La niña de la comunión (1964) marks her departure from traditional academic painting toward a style influenced by commercial graphics and local culture. The work features flat, unmodulated areas of bold colour and simplified forms, a technique the artist used to reinterpret images found in newspapers and mass-market prints. By transforming a sentimental religious milestone into a vibrant, almost abstract composition, González critiques the middle-class values and visual culture of 1960s Colombia.

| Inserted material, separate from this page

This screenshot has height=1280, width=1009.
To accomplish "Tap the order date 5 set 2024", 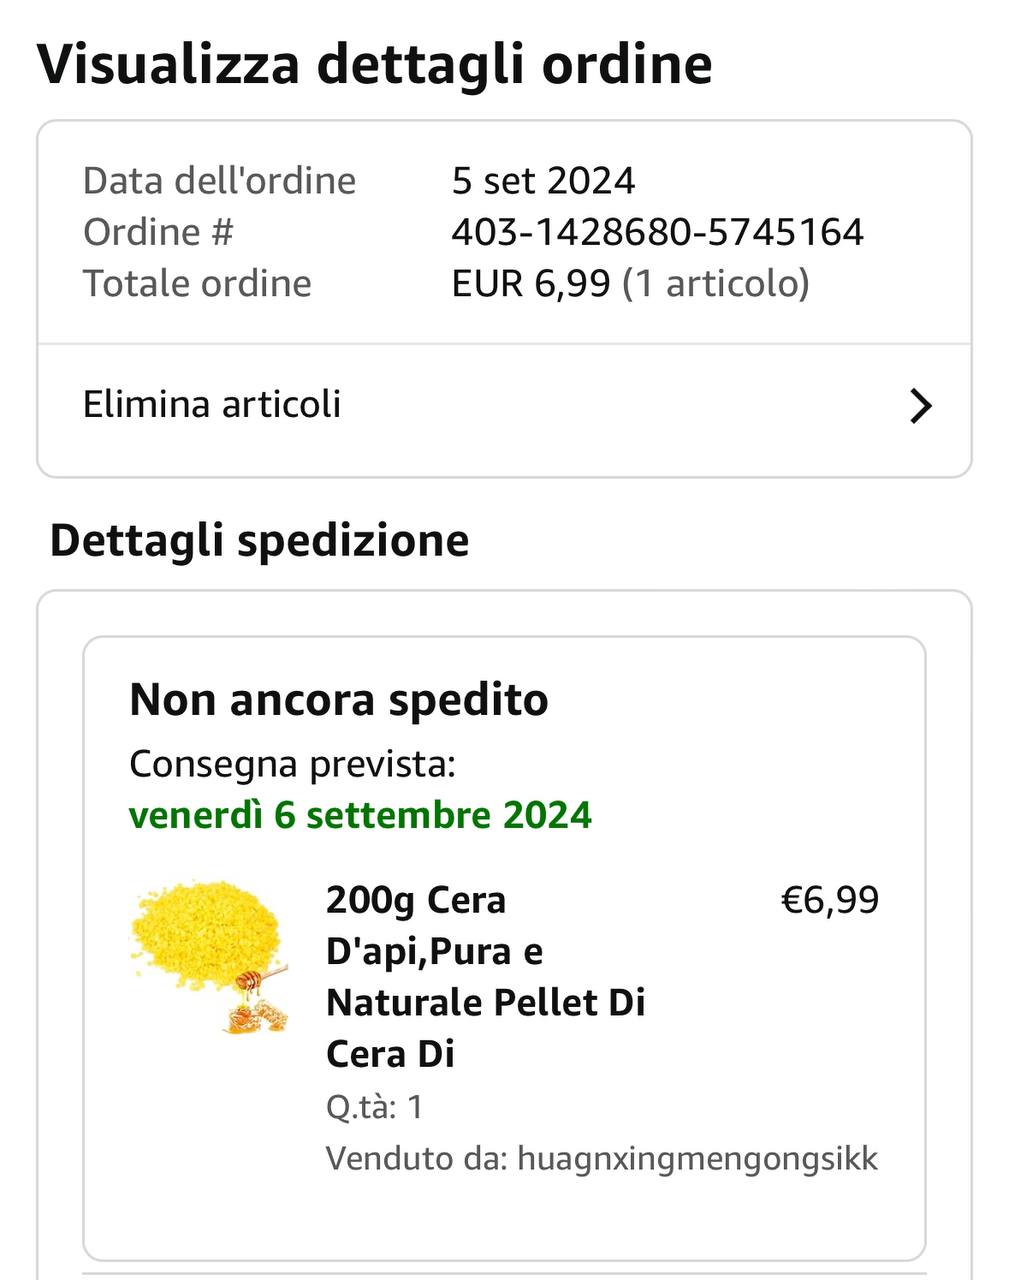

A pivotal moment in this shift can be seen in Los suicidas del Sisga (1965), a series based on a newspaper photograph of a young couple who died by suicide.
In these works, González translates the blurred, low-quality reproduction into planes of vivid colour, emphasising distortion, flatness, and fragmentation. The figures’ faces appear to dissolve, while their repeated depiction resists erasure, reflecting her broader concern with the fragility of memory in the face of media saturation. As she observed, the rapid circulation of images contributes to their disappearance; her work attempts to counter this by fixing them in another form.



Los suicidas del Sisga (1965) is a foundational work of Colombian Pop Art, based on a low-quality newspaper photograph of a couple who committed suicide in the Sisga dam to preserve their love. González translates the grainy, distorted press image into flat, vibrant planes of color, emphasizing the graphic quality of mass-media reproductions. By simplifying the figures and using a non-naturalistic palette, she explores the intersection of tragedy, provincial taste, and the consumption of news in Colombian society.
These works make tangible the emotional impact of loss. Through them, González asks us not to look away, but to confront grief directly. Across these paintings, she suggests that death is an everyday experience, one that persists through images imprinted in collective memory. As she stated, “Colombia is a nation of witnesses,” and she calls on us to bear witness alongside her.
Her interest in popular imagery extended to the prints produced by Gráficas Molinari, a company that distributed inexpensive, widely circulated reproductions across Colombia and Latin America. Often inspired by European art, these prints occupied an ambiguous position between high and low culture. González’s engagement with them was both critical and analytical: she examined not only their aesthetic qualities but also their appeal, particularly in relation to aspirations of class and taste. In her painted reinterpretations, motifs such as mother-and-child figures and mythological subjects are flattened and stylised, becoming what she termed “meta-representations”, images that reflect on their own status as images.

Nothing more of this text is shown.